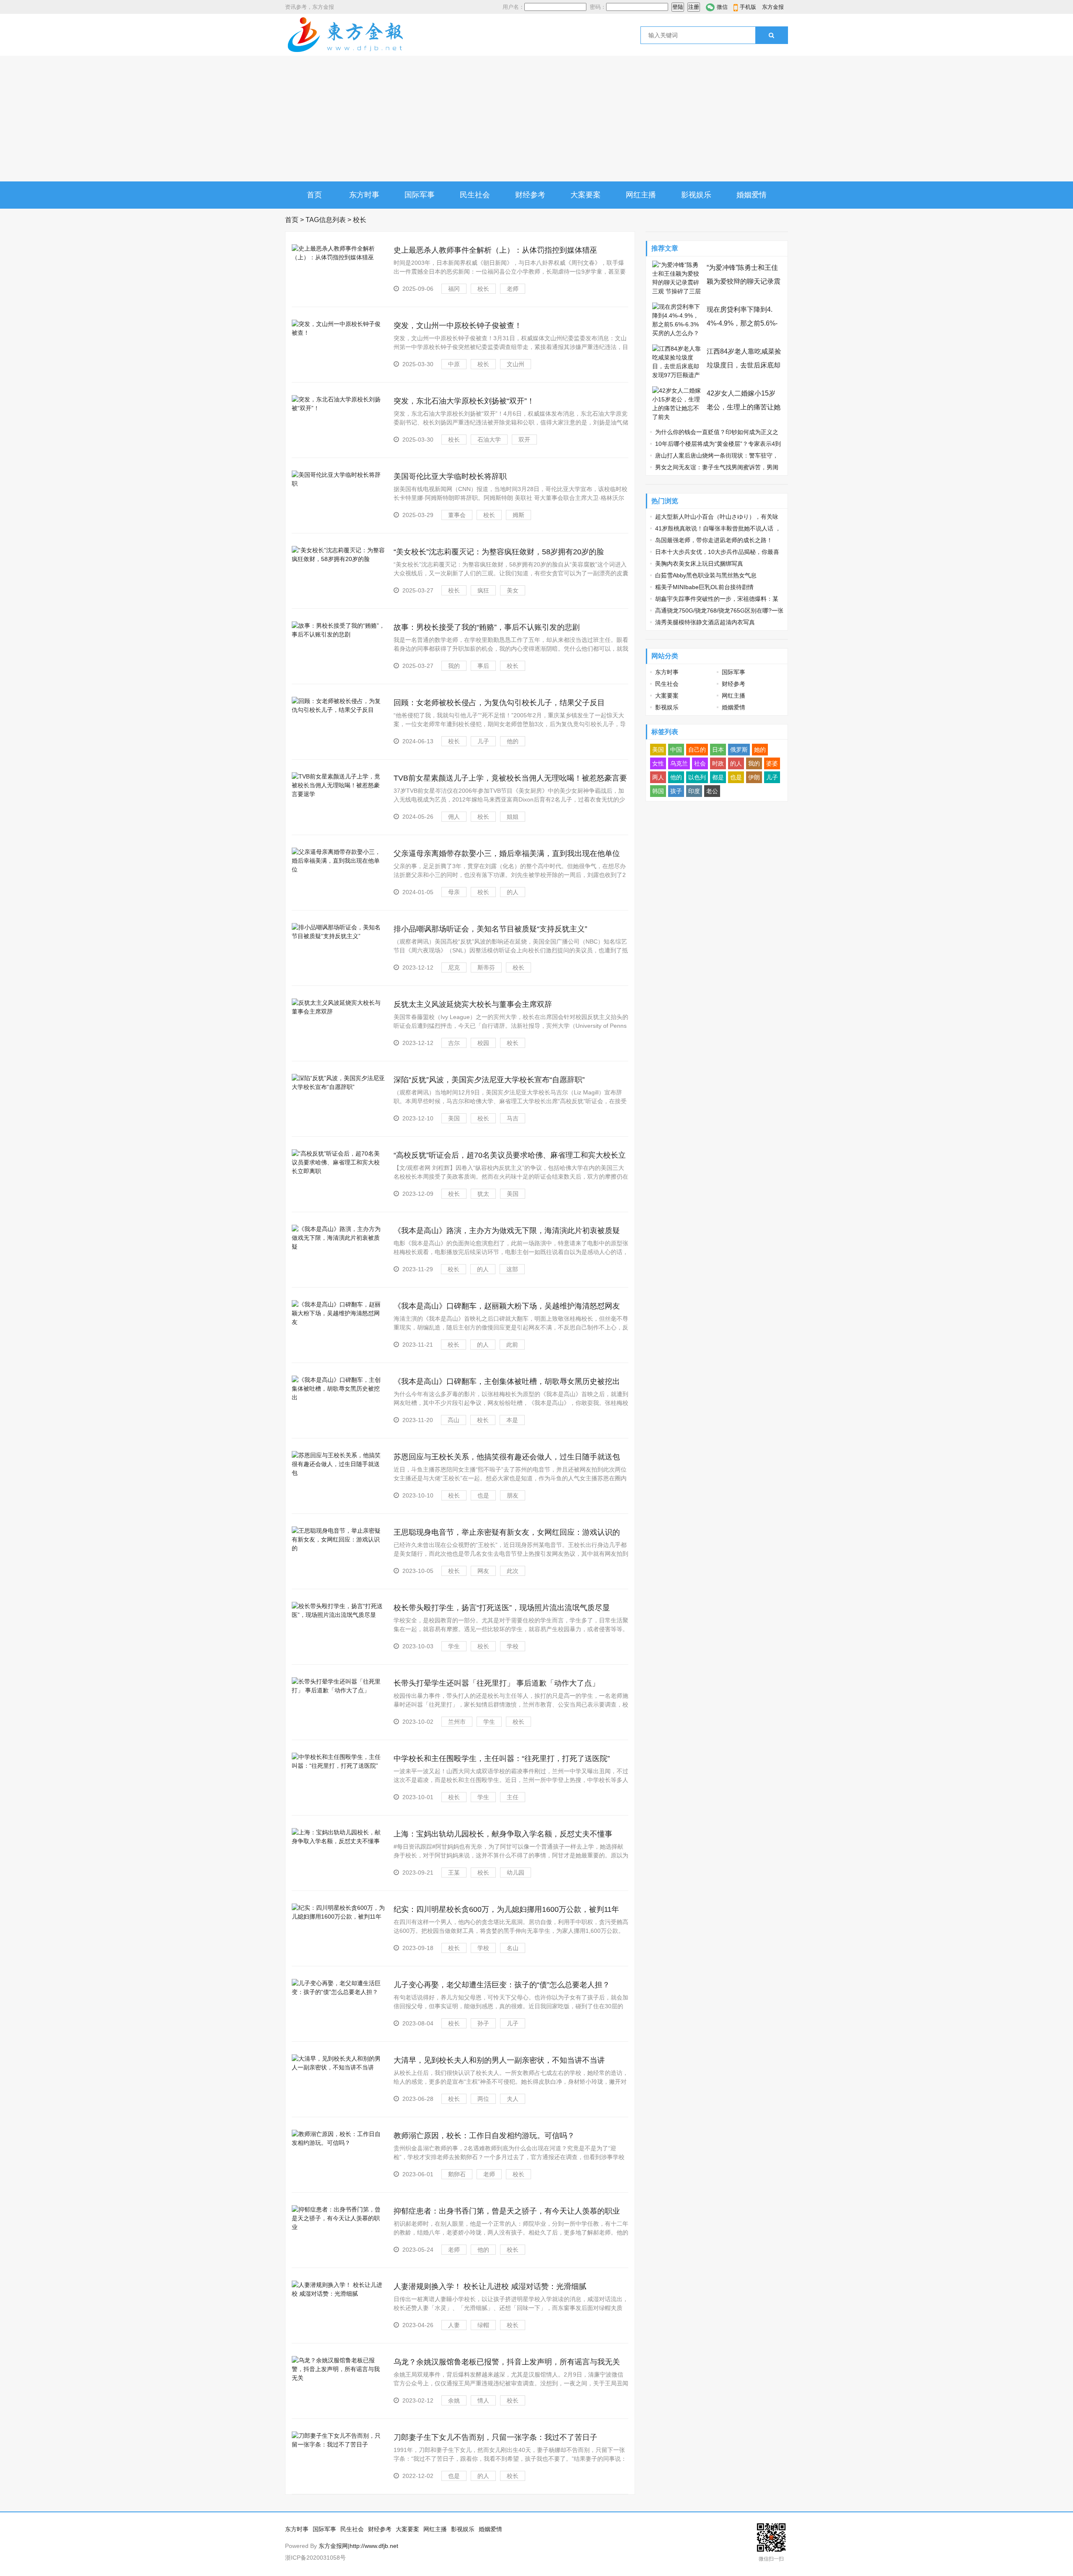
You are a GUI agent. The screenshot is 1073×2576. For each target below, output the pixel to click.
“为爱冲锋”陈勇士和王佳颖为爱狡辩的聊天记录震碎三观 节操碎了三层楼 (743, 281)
-=-=-=-=-
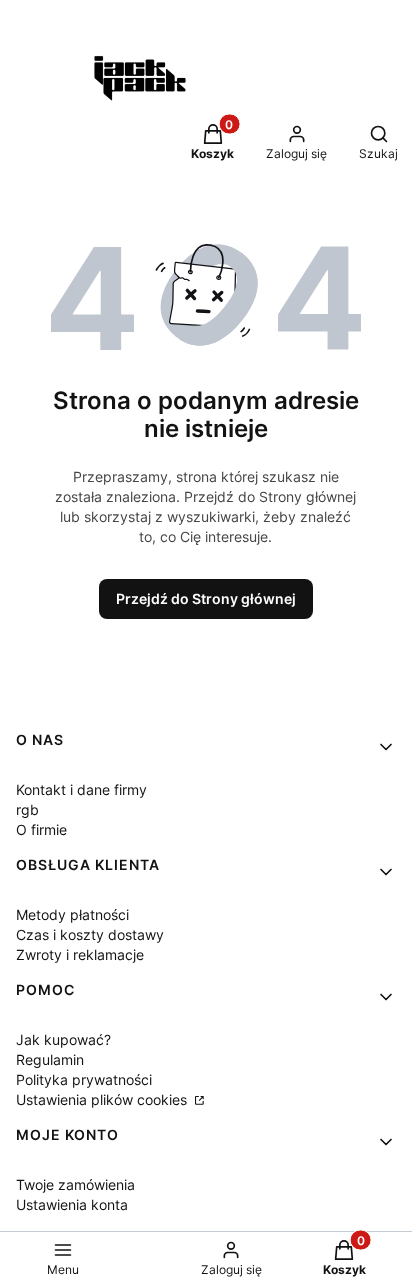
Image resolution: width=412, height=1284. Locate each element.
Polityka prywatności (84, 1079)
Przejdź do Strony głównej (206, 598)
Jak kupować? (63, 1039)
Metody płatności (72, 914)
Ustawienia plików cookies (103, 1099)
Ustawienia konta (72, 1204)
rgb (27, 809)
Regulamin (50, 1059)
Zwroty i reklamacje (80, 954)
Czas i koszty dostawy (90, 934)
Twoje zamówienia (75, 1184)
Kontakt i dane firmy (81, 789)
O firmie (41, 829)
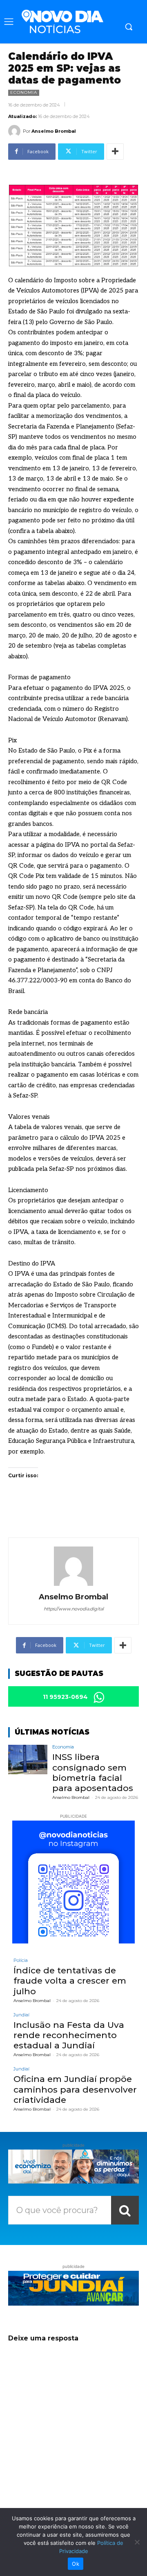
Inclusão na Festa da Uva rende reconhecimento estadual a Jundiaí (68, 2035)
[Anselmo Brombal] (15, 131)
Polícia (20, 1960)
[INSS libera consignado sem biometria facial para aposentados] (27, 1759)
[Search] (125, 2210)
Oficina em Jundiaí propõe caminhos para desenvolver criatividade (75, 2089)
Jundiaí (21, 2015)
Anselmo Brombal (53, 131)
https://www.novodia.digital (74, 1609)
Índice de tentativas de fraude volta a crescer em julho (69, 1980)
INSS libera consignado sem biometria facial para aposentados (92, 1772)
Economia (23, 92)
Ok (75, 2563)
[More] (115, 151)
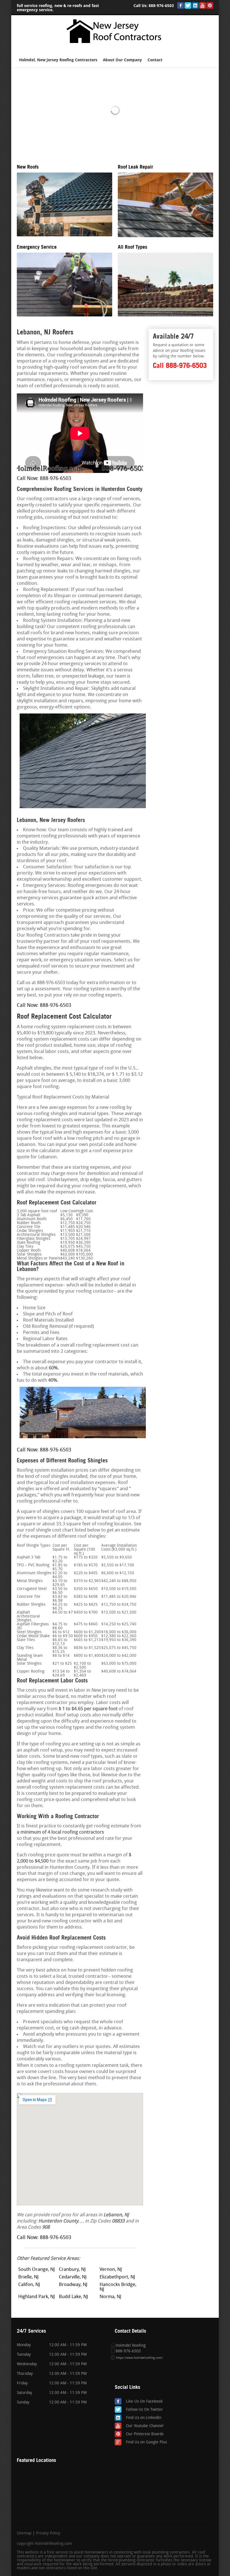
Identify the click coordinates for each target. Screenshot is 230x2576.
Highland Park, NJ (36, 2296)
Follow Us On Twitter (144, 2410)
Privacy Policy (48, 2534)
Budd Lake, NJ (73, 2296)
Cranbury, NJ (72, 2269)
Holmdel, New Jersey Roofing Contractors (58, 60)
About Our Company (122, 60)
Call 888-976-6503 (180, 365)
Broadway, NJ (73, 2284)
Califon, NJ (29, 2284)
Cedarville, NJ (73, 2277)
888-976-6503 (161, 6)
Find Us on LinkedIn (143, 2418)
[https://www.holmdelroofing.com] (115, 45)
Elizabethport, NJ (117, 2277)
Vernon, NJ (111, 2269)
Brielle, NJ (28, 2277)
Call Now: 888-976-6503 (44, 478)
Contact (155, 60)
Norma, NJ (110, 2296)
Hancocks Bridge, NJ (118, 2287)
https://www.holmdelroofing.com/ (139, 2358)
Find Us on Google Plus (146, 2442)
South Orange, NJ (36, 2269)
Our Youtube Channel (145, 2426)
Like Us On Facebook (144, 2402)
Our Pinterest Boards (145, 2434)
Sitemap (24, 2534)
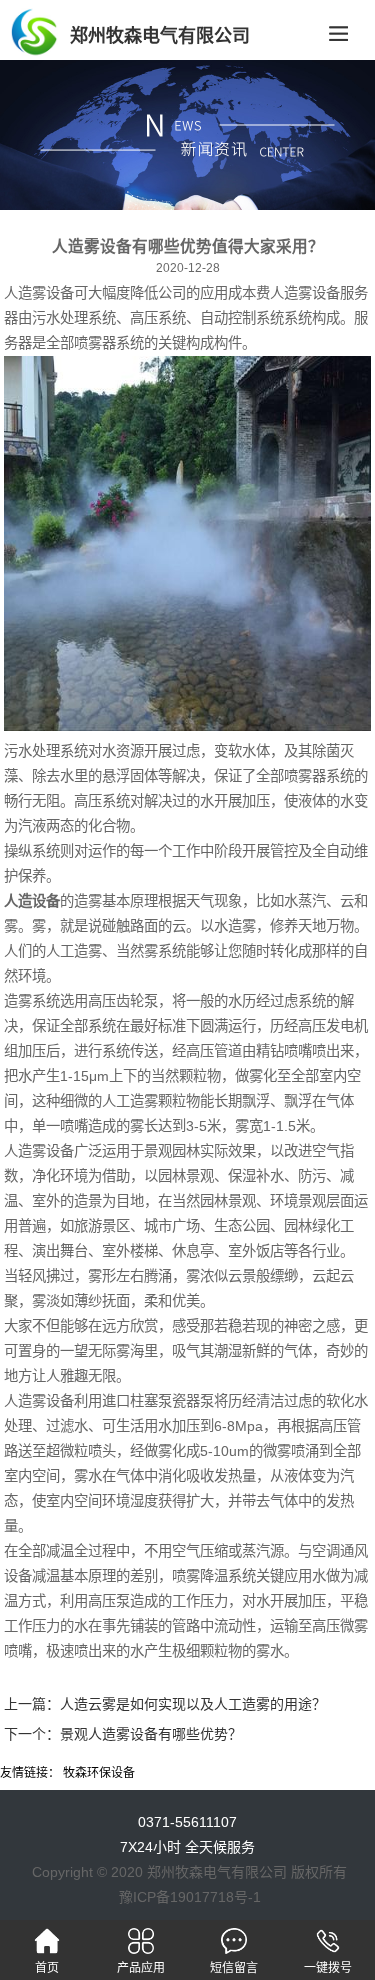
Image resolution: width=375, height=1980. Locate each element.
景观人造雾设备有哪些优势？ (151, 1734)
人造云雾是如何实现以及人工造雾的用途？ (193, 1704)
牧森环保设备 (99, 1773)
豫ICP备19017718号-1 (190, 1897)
-=-=-=-=-
• Exercise prompt:
How many of the lines in these entries hold "consignado"? Report only the count.

• Expected output:
2